• The task
Copy each of the items below word for word, keeping every line unchanged.

• Exercise materials
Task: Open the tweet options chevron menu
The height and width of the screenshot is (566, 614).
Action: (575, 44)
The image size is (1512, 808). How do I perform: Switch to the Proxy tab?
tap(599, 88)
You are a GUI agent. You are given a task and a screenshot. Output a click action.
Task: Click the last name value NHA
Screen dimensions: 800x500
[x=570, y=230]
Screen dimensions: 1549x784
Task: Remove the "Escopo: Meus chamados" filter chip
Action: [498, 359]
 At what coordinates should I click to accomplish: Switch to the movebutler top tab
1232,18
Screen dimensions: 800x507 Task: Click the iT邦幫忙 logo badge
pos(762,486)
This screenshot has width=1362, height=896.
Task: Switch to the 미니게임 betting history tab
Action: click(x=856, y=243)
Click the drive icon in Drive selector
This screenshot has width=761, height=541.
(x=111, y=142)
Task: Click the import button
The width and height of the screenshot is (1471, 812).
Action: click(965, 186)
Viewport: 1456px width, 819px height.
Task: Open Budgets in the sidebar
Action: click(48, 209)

• Answer for this exercise
Task: Open the tweet options chevron menu
The height and width of the screenshot is (566, 614).
Action: (575, 44)
The image size is (1512, 808). How do I perform: Switch to the Proxy tab?
tap(599, 88)
You are a GUI agent. You are given a task and a screenshot. Output a click action.
Task: Click the last name value NHA
Screen dimensions: 800x500
[x=570, y=230]
Screen dimensions: 1549x784
Task: Remove the "Escopo: Meus chamados" filter chip
Action: [498, 359]
 At what coordinates should I click to accomplish: Switch to the movebutler top tab
1232,18
Screen dimensions: 800x507 Task: Click the iT邦幫忙 logo badge
pos(762,486)
This screenshot has width=1362, height=896.
Task: Switch to the 미니게임 betting history tab
Action: click(x=856, y=243)
Click the drive icon in Drive selector
This screenshot has width=761, height=541.
(x=111, y=142)
Task: Click the import button
The width and height of the screenshot is (1471, 812).
Action: click(965, 186)
Viewport: 1456px width, 819px height.
Task: Open Budgets in the sidebar
Action: click(48, 209)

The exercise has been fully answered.